> [Your instructions]
The line containing "How do I perform: Click Neto's" and every line after it, through the last one below: output exactly these and nothing else.

Collected data

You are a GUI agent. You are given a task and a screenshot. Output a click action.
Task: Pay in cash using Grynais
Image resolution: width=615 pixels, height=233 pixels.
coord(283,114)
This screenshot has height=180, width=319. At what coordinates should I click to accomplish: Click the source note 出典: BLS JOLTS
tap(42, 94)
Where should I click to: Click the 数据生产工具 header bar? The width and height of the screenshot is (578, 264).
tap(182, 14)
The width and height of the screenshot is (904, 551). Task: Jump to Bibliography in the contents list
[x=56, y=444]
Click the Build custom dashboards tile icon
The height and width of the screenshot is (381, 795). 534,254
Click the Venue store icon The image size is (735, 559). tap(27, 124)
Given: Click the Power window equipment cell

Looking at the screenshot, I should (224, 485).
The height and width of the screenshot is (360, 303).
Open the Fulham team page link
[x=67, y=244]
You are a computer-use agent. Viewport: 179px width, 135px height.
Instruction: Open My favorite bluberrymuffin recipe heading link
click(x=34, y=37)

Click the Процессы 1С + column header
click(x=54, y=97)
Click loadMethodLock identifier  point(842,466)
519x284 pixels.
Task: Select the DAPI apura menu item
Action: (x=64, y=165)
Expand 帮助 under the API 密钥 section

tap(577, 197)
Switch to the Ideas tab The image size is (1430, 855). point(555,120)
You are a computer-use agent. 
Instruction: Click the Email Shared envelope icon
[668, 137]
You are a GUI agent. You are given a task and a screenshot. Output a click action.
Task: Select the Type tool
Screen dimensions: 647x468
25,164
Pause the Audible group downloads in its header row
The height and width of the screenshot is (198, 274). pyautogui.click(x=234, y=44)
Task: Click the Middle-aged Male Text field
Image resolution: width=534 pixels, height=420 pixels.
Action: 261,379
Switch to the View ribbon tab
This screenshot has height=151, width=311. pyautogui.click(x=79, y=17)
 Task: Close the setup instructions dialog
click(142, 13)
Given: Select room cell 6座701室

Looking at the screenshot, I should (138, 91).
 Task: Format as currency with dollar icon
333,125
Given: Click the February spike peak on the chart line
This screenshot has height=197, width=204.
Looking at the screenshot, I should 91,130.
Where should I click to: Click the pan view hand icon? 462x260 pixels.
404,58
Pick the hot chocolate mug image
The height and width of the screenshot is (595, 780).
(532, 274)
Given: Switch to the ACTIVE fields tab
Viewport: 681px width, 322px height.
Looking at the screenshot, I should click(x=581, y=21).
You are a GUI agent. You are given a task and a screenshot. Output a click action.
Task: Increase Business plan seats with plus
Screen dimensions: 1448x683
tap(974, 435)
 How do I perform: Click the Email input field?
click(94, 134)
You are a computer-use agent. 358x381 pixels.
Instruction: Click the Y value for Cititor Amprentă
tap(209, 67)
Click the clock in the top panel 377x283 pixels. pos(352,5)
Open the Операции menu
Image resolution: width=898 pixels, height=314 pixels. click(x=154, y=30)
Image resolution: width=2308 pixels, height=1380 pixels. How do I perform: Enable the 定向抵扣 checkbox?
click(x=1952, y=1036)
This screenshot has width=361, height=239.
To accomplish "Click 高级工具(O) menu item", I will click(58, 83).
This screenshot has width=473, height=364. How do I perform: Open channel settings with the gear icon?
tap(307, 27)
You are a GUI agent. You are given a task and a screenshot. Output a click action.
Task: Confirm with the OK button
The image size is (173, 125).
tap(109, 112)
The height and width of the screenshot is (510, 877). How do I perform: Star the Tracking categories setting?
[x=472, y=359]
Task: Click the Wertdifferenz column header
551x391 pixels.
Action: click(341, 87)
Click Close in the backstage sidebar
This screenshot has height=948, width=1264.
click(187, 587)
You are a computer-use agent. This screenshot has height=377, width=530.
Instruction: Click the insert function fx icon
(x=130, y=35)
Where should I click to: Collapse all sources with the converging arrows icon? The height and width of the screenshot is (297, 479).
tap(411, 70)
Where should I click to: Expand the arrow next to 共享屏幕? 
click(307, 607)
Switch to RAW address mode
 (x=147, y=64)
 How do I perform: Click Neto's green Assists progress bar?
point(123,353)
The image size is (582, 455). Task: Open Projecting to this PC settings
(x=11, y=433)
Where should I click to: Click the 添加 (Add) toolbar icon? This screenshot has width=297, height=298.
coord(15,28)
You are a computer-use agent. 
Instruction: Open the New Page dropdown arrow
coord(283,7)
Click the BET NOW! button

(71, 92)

> [Solution to this problem]
 How do I perform: Click Neto's green Assists progress bar?
point(123,353)
The image size is (582, 455). Task: Open Projecting to this PC settings
(x=11, y=433)
Where should I click to: Click the 添加 (Add) toolbar icon? This screenshot has width=297, height=298.
coord(15,28)
You are a computer-use agent. 
Instruction: Open the New Page dropdown arrow
coord(283,7)
Click the BET NOW! button

(71, 92)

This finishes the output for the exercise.